Yasueda,Hisashi: "Control of ColE2 plasmid replication:Regulation of Rep expression at a posttranscriptional step." Mol.Gen.Genet.in press.(1994)

Yasueda,Hisashi：“ColE2 质粒复制的控制：转录后步骤 Rep 表达的调节。”

Itoh,Tateo: "Replicon evolution of ColE2-related plasmids.In James,R.et al.(eds.)Bacteriocins,Microcins and Lantibiotics." NATO ASI Series. H65. 397-411 (1992)

Itoh, Tateo：“ColE2 相关质粒的复制子进化。见 James, R. 等人（编）细菌素、小菌素和羊毛硫抗生素。”
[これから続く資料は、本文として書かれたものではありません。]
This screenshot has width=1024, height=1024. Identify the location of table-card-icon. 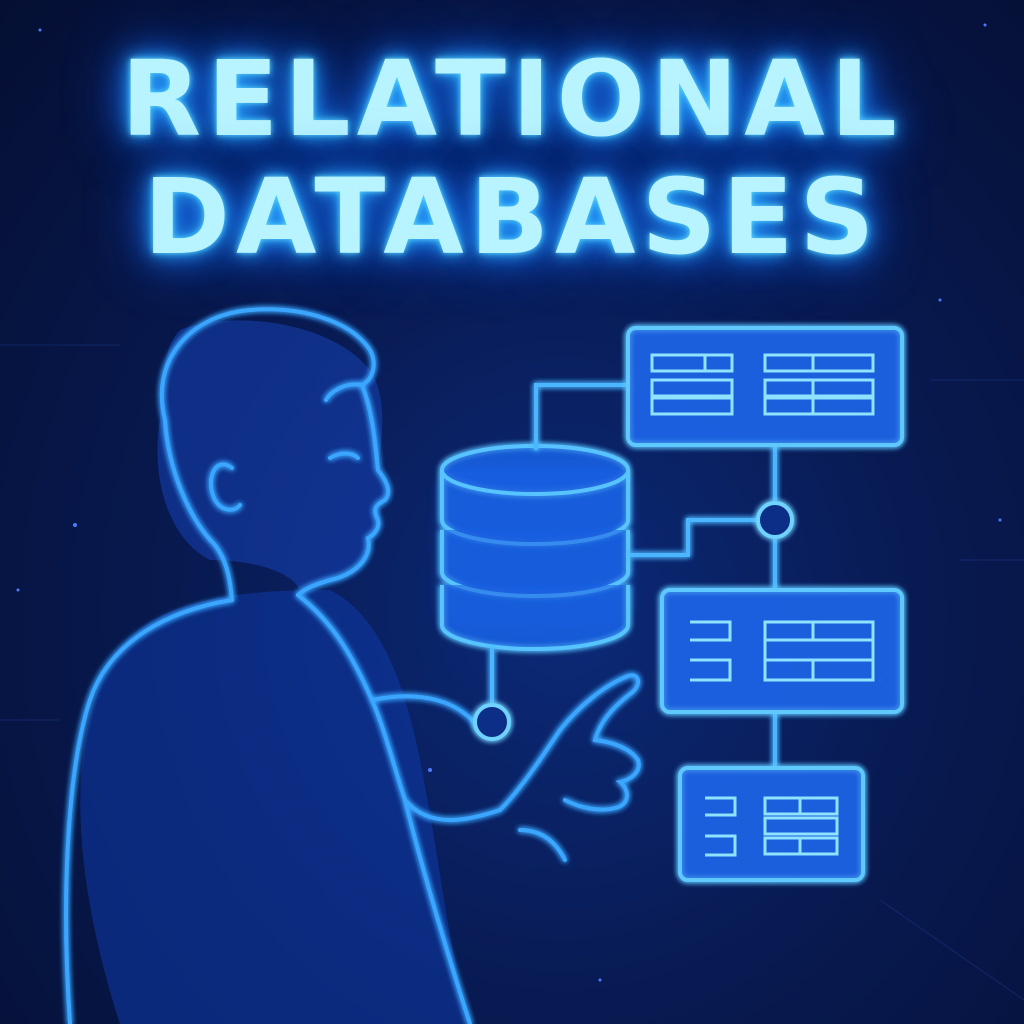
(765, 604).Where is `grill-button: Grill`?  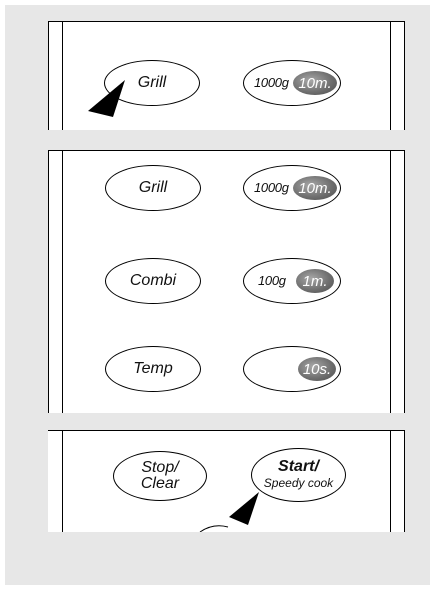
grill-button: Grill is located at coordinates (153, 188).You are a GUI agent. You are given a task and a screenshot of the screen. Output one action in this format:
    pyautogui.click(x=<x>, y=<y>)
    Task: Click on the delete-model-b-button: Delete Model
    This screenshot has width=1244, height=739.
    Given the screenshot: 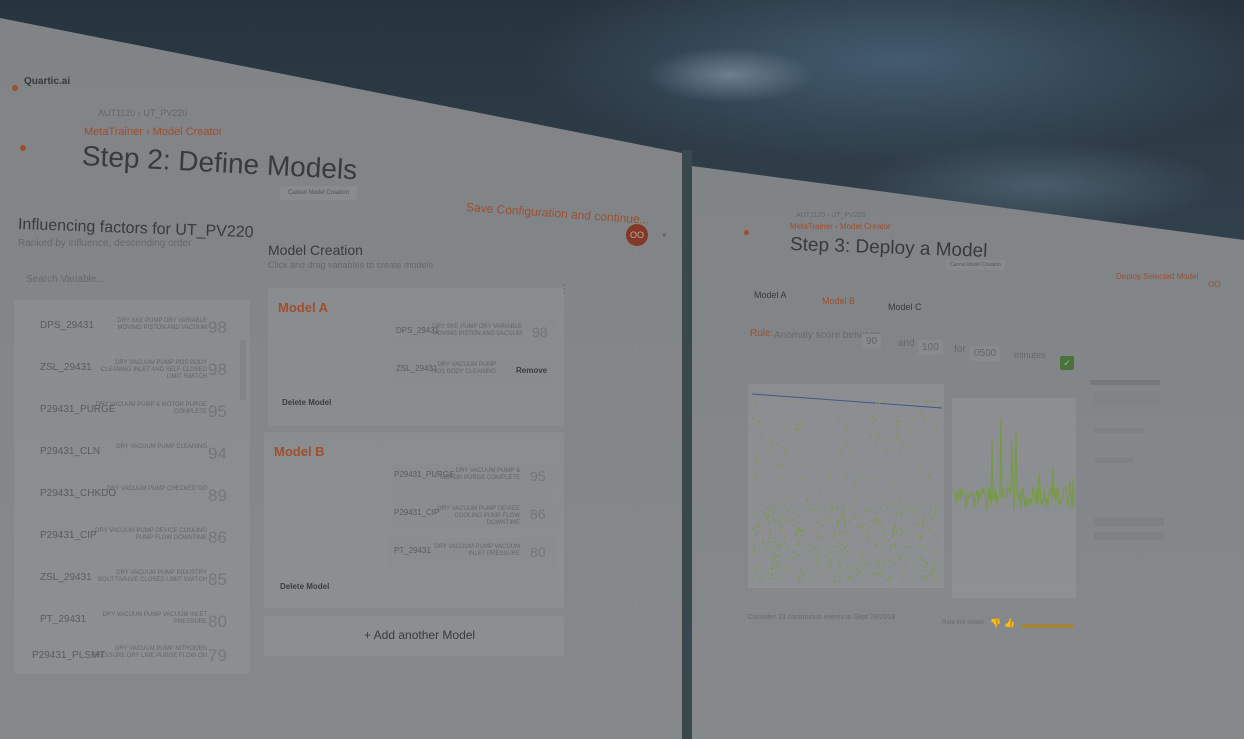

Takechi,Shinji: "Control of ColE2 plasmid replication:Regulation of Rep expression by a plamid-coded small antisense RNA." Mol.Gen.Genet.in press.(1994)

Takechi,Shinji：“ColE2 质粒复制的控制：通过质粒编码的小反义 RNA 调节 Rep 表达。”

伊藤建夫: "新生化学実験構座 "第2巻 核酸 IV.遺伝子の複製の発現"(分担執筆)" 日本生化学会編, 355(12) (1993)

伊藤武夫：《新生物化学实验结构第2卷核酸IV.基因复制的表达》（撰稿人），日本生物化学会编，355（12）（1993）

Nomura,Nobuo: "Identification of eleven single-strand initiation sequences for priming of DNA replication in F,R6K,R100 and ColE2 plasmids." Gene. 108. 15-22 (1991)

Nomura、Nobuo：“鉴定 F、R6K、R100 和 ColE2 质粒中用于启动 DNA 复制的 11 个单链起始序列。”